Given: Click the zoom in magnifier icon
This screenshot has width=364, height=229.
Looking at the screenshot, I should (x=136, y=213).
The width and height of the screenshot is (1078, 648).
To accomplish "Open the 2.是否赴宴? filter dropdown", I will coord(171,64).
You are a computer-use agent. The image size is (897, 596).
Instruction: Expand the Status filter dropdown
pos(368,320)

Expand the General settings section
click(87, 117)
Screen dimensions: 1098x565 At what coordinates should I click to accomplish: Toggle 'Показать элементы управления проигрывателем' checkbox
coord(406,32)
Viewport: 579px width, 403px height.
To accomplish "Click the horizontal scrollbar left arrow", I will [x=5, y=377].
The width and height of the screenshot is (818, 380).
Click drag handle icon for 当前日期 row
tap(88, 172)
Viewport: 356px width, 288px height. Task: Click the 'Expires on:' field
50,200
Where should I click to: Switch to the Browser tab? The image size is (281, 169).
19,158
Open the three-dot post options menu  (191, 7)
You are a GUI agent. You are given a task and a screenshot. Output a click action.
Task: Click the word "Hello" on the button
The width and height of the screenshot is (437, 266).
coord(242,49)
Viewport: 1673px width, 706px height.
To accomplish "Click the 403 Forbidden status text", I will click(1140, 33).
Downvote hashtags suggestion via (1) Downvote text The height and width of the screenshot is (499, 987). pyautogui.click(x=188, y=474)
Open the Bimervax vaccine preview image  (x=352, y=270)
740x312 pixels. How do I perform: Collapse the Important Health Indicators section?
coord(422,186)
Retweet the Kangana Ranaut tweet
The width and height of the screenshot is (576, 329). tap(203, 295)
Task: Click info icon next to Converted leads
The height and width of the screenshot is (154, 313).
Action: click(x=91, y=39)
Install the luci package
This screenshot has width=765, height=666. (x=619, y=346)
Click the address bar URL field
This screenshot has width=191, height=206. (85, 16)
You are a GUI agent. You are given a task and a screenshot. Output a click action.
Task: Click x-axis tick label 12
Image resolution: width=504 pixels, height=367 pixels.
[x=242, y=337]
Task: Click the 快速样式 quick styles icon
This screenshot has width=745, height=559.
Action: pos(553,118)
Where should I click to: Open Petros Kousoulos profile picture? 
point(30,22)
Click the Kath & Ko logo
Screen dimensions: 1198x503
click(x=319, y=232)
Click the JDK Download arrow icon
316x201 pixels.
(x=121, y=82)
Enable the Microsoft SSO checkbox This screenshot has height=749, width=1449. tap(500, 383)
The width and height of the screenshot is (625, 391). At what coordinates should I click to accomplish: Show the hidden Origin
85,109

-=-=-

**What is being asked**
Exactly as shown above, return all of the entries.

**Expected answer**
Given: Click the zoom in magnifier icon
This screenshot has width=364, height=229.
Looking at the screenshot, I should (x=136, y=213).
The width and height of the screenshot is (1078, 648).
To accomplish "Open the 2.是否赴宴? filter dropdown", I will coord(171,64).
You are a computer-use agent. The image size is (897, 596).
Instruction: Expand the Status filter dropdown
pos(368,320)

Expand the General settings section
click(87, 117)
Screen dimensions: 1098x565 At what coordinates should I click to accomplish: Toggle 'Показать элементы управления проигрывателем' checkbox
coord(406,32)
Viewport: 579px width, 403px height.
To accomplish "Click the horizontal scrollbar left arrow", I will [x=5, y=377].
The width and height of the screenshot is (818, 380).
Click drag handle icon for 当前日期 row
tap(88, 172)
Viewport: 356px width, 288px height. Task: Click the 'Expires on:' field
50,200
Where should I click to: Switch to the Browser tab? The image size is (281, 169).
19,158
Open the three-dot post options menu  (191, 7)
You are a GUI agent. You are given a task and a screenshot. Output a click action.
Task: Click the word "Hello" on the button
The width and height of the screenshot is (437, 266).
coord(242,49)
Viewport: 1673px width, 706px height.
To accomplish "Click the 403 Forbidden status text", I will click(1140, 33).
Downvote hashtags suggestion via (1) Downvote text The height and width of the screenshot is (499, 987). pyautogui.click(x=188, y=474)
Open the Bimervax vaccine preview image  (x=352, y=270)
740x312 pixels. How do I perform: Collapse the Important Health Indicators section?
coord(422,186)
Retweet the Kangana Ranaut tweet
The width and height of the screenshot is (576, 329). tap(203, 295)
Task: Click info icon next to Converted leads
The height and width of the screenshot is (154, 313).
Action: click(x=91, y=39)
Install the luci package
This screenshot has width=765, height=666. (x=619, y=346)
Click the address bar URL field
This screenshot has width=191, height=206. (85, 16)
You are a GUI agent. You are given a task and a screenshot. Output a click action.
Task: Click x-axis tick label 12
Image resolution: width=504 pixels, height=367 pixels.
[x=242, y=337]
Task: Click the 快速样式 quick styles icon
This screenshot has width=745, height=559.
Action: pos(553,118)
Where should I click to: Open Petros Kousoulos profile picture? 
point(30,22)
Click the Kath & Ko logo
Screen dimensions: 1198x503
click(x=319, y=232)
Click the JDK Download arrow icon
316x201 pixels.
(x=121, y=82)
Enable the Microsoft SSO checkbox This screenshot has height=749, width=1449. tap(500, 383)
The width and height of the screenshot is (625, 391). At what coordinates should I click to accomplish: Show the hidden Origin
85,109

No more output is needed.